-- START Data supplied --
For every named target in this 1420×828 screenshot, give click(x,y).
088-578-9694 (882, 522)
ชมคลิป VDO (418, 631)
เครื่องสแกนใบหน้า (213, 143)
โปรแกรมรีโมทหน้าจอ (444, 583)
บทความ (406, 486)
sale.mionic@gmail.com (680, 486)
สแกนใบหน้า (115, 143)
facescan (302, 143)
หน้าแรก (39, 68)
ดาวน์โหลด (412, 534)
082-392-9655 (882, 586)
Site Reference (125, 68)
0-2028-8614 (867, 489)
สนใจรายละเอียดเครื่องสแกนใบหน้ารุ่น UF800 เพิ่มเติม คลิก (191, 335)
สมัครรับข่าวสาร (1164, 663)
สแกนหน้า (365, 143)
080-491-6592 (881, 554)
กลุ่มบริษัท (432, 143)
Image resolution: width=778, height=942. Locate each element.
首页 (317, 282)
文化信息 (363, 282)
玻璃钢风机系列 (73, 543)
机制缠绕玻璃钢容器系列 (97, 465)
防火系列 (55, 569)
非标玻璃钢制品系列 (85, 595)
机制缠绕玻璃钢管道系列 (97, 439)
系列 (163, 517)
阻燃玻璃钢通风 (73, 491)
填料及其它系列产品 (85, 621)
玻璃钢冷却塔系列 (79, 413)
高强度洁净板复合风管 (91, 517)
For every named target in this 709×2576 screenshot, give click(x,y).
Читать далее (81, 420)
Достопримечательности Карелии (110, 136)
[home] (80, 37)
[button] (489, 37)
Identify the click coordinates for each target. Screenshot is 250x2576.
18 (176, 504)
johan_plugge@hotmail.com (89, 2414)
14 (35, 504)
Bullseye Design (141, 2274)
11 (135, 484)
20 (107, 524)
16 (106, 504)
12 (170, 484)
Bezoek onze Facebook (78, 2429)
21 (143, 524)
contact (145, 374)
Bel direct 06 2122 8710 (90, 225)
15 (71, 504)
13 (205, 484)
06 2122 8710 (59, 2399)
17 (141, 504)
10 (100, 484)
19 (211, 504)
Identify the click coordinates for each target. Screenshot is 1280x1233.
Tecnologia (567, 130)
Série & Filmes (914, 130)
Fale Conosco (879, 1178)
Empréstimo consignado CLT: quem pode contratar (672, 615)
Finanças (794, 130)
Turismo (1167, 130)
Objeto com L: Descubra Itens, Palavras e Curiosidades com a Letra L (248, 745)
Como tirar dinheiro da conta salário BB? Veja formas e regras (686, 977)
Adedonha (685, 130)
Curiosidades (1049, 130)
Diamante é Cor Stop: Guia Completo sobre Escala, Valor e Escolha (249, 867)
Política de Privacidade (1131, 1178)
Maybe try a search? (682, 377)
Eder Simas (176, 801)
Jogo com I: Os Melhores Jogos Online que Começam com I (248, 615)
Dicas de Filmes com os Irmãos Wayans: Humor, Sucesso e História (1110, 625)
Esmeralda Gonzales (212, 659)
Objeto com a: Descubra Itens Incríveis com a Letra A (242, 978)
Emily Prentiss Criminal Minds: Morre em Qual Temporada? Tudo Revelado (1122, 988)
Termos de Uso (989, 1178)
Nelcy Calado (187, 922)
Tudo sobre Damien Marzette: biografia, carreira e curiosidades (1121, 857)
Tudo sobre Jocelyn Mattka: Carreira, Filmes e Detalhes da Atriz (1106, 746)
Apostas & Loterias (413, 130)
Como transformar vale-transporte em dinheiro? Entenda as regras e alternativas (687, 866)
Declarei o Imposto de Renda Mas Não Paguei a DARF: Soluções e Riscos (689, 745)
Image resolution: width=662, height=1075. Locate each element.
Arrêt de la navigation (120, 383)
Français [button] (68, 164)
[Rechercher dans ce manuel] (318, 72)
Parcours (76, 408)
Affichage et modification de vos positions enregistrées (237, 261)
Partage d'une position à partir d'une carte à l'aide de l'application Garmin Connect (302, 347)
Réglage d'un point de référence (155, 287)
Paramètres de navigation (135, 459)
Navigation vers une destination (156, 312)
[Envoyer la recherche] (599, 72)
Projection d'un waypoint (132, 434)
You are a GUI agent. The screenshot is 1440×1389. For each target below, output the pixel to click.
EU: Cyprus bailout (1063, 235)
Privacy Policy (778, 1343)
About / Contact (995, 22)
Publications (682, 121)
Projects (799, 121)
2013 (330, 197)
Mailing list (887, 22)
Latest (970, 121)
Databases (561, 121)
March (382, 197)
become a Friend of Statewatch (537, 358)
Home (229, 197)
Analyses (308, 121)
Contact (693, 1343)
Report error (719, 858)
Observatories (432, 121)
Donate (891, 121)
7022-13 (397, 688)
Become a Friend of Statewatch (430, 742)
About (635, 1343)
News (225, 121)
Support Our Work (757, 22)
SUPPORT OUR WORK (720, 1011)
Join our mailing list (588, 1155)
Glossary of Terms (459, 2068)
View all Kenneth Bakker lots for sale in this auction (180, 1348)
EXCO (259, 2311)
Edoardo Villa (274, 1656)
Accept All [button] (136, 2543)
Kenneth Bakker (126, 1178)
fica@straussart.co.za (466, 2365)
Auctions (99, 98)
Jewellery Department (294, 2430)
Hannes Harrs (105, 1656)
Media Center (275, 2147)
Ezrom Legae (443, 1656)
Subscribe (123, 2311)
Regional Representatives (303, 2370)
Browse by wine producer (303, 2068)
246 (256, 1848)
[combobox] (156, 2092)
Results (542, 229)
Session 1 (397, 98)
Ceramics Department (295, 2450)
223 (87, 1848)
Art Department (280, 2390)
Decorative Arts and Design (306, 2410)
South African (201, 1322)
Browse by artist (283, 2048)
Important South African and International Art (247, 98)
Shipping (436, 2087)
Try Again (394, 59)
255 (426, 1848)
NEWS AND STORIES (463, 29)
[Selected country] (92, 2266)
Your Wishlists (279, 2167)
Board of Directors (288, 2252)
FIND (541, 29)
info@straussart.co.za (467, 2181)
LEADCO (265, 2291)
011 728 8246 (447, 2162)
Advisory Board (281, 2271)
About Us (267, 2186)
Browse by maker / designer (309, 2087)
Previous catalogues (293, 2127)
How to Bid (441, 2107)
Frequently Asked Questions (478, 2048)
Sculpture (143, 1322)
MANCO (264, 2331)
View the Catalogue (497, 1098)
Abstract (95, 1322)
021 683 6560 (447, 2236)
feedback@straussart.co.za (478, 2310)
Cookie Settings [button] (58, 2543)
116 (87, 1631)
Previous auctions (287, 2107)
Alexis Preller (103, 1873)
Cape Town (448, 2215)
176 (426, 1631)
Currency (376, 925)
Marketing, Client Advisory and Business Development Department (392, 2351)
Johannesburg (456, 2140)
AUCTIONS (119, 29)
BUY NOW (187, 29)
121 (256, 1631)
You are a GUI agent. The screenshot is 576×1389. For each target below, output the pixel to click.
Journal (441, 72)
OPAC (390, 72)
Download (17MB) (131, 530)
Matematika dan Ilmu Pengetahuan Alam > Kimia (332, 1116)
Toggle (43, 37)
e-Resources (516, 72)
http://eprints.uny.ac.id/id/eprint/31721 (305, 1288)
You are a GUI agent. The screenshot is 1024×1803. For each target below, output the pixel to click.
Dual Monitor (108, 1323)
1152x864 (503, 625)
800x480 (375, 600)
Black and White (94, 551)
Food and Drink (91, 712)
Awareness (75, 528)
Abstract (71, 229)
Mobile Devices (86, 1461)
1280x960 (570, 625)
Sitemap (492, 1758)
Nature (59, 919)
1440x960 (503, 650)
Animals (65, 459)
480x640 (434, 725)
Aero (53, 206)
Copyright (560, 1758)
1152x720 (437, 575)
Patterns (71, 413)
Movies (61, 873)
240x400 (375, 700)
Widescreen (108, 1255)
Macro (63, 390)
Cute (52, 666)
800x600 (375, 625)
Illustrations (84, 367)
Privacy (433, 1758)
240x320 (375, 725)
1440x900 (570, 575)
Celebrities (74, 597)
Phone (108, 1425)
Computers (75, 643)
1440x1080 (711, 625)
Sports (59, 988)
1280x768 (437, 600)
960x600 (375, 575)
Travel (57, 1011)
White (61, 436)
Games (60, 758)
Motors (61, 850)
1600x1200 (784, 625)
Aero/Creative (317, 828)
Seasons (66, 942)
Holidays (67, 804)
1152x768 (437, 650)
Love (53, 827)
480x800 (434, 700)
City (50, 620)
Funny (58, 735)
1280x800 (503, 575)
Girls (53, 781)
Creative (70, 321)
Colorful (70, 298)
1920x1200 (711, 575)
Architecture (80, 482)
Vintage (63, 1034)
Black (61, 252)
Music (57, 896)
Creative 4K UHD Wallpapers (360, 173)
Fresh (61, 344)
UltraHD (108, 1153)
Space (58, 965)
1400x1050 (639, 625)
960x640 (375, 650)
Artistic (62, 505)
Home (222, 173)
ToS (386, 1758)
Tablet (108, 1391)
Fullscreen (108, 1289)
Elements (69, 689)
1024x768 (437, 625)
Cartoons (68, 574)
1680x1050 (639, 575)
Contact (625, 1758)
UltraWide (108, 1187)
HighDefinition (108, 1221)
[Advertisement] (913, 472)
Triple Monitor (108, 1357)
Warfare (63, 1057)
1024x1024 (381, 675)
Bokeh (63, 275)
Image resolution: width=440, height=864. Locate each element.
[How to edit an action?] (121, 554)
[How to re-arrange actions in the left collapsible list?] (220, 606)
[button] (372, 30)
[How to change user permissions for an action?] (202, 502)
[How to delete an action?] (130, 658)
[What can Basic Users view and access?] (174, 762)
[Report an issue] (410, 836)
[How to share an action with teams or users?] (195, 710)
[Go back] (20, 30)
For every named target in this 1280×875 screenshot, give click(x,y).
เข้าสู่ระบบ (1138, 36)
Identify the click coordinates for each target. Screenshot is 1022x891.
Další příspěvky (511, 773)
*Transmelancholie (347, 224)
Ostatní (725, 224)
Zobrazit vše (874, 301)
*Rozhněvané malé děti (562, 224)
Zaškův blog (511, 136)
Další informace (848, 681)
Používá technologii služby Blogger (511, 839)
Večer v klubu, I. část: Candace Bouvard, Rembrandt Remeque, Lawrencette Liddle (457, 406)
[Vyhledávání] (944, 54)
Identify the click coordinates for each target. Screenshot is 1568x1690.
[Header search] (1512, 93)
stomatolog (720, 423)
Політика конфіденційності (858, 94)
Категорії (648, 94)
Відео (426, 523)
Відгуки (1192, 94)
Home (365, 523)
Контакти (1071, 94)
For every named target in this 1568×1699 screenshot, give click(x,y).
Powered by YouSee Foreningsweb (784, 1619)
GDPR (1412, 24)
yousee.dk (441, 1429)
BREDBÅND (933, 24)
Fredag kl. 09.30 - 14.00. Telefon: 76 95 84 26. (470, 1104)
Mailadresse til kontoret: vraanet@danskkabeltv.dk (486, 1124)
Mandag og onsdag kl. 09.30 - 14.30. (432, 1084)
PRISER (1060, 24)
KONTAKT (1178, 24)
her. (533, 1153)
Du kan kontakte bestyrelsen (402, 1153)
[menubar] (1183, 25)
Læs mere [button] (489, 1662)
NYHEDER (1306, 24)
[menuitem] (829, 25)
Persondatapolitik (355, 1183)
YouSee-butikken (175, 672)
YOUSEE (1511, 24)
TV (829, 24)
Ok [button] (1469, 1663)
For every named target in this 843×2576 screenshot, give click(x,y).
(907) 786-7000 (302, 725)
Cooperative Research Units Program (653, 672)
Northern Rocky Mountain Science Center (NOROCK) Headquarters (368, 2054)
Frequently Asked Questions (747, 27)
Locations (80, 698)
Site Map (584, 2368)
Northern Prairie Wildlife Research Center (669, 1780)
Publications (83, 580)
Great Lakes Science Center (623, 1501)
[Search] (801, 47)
-- END Data supplied --
#### Exercise goal
Return the lines of the records from the one containing "1024x1024 (381, 675)" through the one containing "เข้าสู่ระบบ (1138, 36)", both included, reproducing them without any change.

#### Result
1024x1024 (381, 675)
Bokeh (63, 275)
Image resolution: width=440, height=864. Locate each element.
[How to edit an action?] (121, 554)
[How to re-arrange actions in the left collapsible list?] (220, 606)
[button] (372, 30)
[How to change user permissions for an action?] (202, 502)
[How to delete an action?] (130, 658)
[What can Basic Users view and access?] (174, 762)
[Report an issue] (410, 836)
[How to share an action with teams or users?] (195, 710)
[Go back] (20, 30)
For every named target in this 1280×875 screenshot, give click(x,y).
เข้าสู่ระบบ (1138, 36)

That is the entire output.